An der Messe nahmen auch zahlreiche ranghohe Vertreter anderer Kirchen teil, etwa der koptisch-orthodoxe Patriarch Papst Tawadros II., der maronitische Patriarch Bechara Rai und Kurienkardinal Kurt Koch. Insgesamt hatten sich 38 offizielle Delegationen angemeldet. Etschmiadsin ist Hauptsitz der Kirche.

Türkei setzt ein Zeichen

In der armenischen Kathedrale in Istanbul wird am Freitag ein Gottesdienst zum Gedenken an die Opfer der Massaker gefeiert. Daran will mit EU-Minister Volkan Bozkir erstmals ein Minister der türkischen Regierung teilnehmen. Türkische Medien werteten dies als historische Geste.

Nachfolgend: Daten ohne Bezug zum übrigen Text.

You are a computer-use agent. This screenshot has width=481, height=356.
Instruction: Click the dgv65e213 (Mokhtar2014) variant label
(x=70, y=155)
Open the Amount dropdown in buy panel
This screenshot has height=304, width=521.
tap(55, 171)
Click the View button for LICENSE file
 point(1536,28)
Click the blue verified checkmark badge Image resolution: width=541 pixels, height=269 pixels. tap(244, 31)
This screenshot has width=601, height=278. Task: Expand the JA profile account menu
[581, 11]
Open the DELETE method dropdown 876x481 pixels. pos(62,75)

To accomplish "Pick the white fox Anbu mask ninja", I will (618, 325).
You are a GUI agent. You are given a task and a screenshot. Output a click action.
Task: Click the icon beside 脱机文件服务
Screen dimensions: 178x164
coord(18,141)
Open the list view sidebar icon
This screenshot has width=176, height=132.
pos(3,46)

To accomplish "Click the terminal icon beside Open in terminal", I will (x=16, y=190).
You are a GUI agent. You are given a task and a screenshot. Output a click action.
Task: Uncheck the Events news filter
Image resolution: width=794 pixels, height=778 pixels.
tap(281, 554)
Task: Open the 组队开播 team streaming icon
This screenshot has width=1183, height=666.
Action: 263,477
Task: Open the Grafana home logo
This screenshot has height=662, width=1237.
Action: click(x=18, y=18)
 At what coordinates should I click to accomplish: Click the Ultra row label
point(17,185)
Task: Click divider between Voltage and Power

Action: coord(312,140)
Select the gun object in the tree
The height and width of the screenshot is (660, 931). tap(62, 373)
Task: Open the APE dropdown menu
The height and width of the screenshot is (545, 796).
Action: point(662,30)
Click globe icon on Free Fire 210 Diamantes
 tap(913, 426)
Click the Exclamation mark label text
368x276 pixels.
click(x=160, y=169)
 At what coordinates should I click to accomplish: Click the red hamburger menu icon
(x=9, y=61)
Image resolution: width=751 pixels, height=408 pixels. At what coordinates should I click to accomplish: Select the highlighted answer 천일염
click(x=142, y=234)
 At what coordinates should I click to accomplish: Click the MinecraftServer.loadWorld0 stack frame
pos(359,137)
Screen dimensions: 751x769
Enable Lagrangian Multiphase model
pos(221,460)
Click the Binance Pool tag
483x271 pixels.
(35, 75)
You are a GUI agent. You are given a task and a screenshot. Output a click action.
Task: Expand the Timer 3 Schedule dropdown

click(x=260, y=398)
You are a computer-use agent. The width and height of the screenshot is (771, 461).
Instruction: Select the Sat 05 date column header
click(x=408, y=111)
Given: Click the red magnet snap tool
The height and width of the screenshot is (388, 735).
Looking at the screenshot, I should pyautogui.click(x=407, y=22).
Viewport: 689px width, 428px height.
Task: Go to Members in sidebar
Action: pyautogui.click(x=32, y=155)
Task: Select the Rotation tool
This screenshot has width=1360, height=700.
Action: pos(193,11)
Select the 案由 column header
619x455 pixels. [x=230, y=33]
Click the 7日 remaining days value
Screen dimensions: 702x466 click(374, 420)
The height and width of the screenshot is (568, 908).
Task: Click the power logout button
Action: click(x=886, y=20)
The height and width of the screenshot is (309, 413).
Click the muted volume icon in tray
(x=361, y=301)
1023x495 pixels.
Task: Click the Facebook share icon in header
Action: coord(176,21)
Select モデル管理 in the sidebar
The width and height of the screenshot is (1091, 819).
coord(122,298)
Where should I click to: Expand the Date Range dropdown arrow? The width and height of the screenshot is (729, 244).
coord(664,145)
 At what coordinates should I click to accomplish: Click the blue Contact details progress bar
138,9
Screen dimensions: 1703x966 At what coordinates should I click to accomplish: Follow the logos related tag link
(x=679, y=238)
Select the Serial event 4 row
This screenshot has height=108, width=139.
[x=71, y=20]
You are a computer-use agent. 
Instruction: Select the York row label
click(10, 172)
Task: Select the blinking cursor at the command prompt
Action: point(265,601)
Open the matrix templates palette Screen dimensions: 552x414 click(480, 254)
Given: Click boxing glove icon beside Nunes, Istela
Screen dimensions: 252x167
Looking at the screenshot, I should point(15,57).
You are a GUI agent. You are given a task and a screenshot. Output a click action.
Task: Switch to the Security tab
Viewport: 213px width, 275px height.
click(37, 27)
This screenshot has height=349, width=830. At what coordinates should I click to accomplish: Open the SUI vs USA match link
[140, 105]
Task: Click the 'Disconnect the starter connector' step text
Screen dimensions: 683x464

Während die armenische Kirche und auch Papst Franziskus vom «ersten Völkermord des 20. Jahrhunderts» sprechen, räumt die Türkei bislang lediglich ein, dass es Massenvertreibungen und gewalttätige Auseinandersetzungen gegeben habe. In deren Folge seien Hunderttausende gestorben. Um die Bezeichnung «Völkermord» ist ein heftiger Streit entbrannt. Am Freitag wird international an den Beginn der Massaker erinnert.

Der armenisch-apostolischen Kirche gehören mehr als 90 Prozent der rund drei Millionen Bürger Armeniens an. Sie zählt wie die Kopten, die Äthiopier, die syrische Kirche und die indischen Thomas-Christen zu den orientalisch-orthodoxen Kirchen.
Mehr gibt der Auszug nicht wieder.